Elsa Ligeiro
A MORTE DO AVÔ
No aniversário da Biblioteca Municipal José Cardoso Pires, em Vila de Rei, o escritor Bruno Vieira Amaral revelou a um grupo de jovens estudantes do secundário a sua descoberta da Leitura.
Estrategicamente escolheu “Os Maias” que ele leu ainda sem obrigação escolar; confessando o quanto o comoveu a morte do avô, Afonso da Maia; e como o assustou a possibilidade de ser atingido, também ele, pelo sofrimento da morte do seu avô.
Comoveu-me sobremaneira a sua confissão, por recordar mentalmente essas páginas magníficas de Eça de Queirós, e por ter vivido a vida e a morte do meu avô de forma intensa e próxima.
O meu avô não era um aristocrata que tentava administrar a fortuna que lhe tinham deixado em sorte. O meu avô foi toda a sua vida um guardador de rebanhos, com uma lentidão de gestos e uma paciência que já ninguém tem; e que o acompanharam até à morte.
Lentidão e paciência que lhe permitiu ajudar a dar bom nome ao Queijo de Alcains no seu tempo de trabalho.
A minha convivência com ele era diária, na casa que habitava ao lado da minha, sem muro a dividir o quintal que foi durante duas décadas o lugar da minha ligação à terra no que ela tem de mais simbólico.
Onde os animais de criação e os gatos vadios nos faziam companhia do verão à primavera.
As árvores cresciam lentamente com a azeitona sazonal a ser colhida pelas mãos da avó que também sachava e plantava couves e alfaces.
O jardim de hortênsias estava entregue à mãe que lhe dedicava o pouco tempo livre, apenas o que lhe sobrava de cuidar da casa e dos cinco filhos sempre a exigir a sua atenção.
O avô vivia na procura de uma exposição permanente ao calor; ao sol no verão e aquecendo as mãos e o corpo à lareira no inverno; numa cozinha onde o fumeiro agradecia sempre o lume.

-=-=-

O que fazer:
a. No texto sobre a morte do avô, que livro escolheu Bruno Vieira Amaral para falar aos estudantes da sua descoberta da leitura?
b. Transcreva o trecho do texto sobre a morte do avô que começa nas palavras "O meu avô não" e termina depois das palavras "até à morte.".

Extrato de dados:
-=-=-

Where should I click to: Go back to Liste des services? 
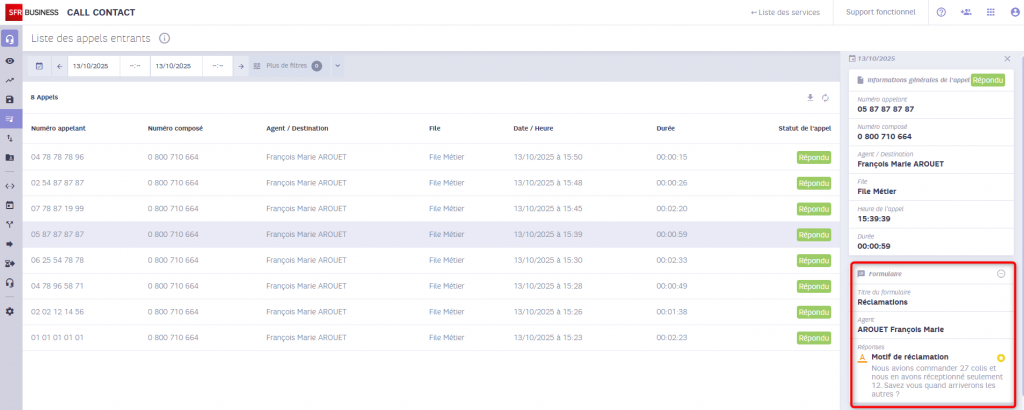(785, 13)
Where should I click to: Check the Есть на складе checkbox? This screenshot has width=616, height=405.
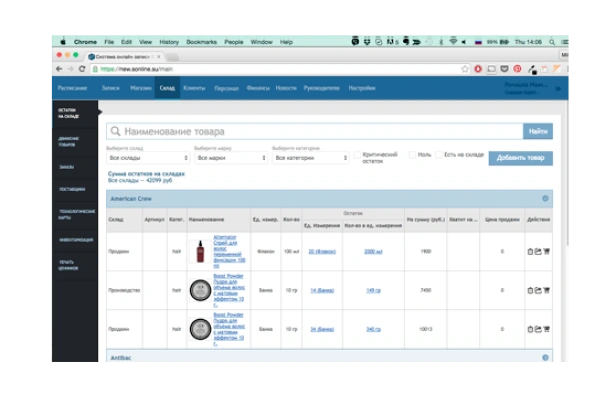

-=-=-

Respostas do exercício:
a. "Os Maias".

b.
O meu avô não era um aristocrata que tentava administrar a fortuna que lhe tinham deixado em sorte. O meu avô foi toda a sua vida um guardador de rebanhos, com uma lentidão de gestos e uma paciência que já ninguém tem; e que o acompanharam até à morte.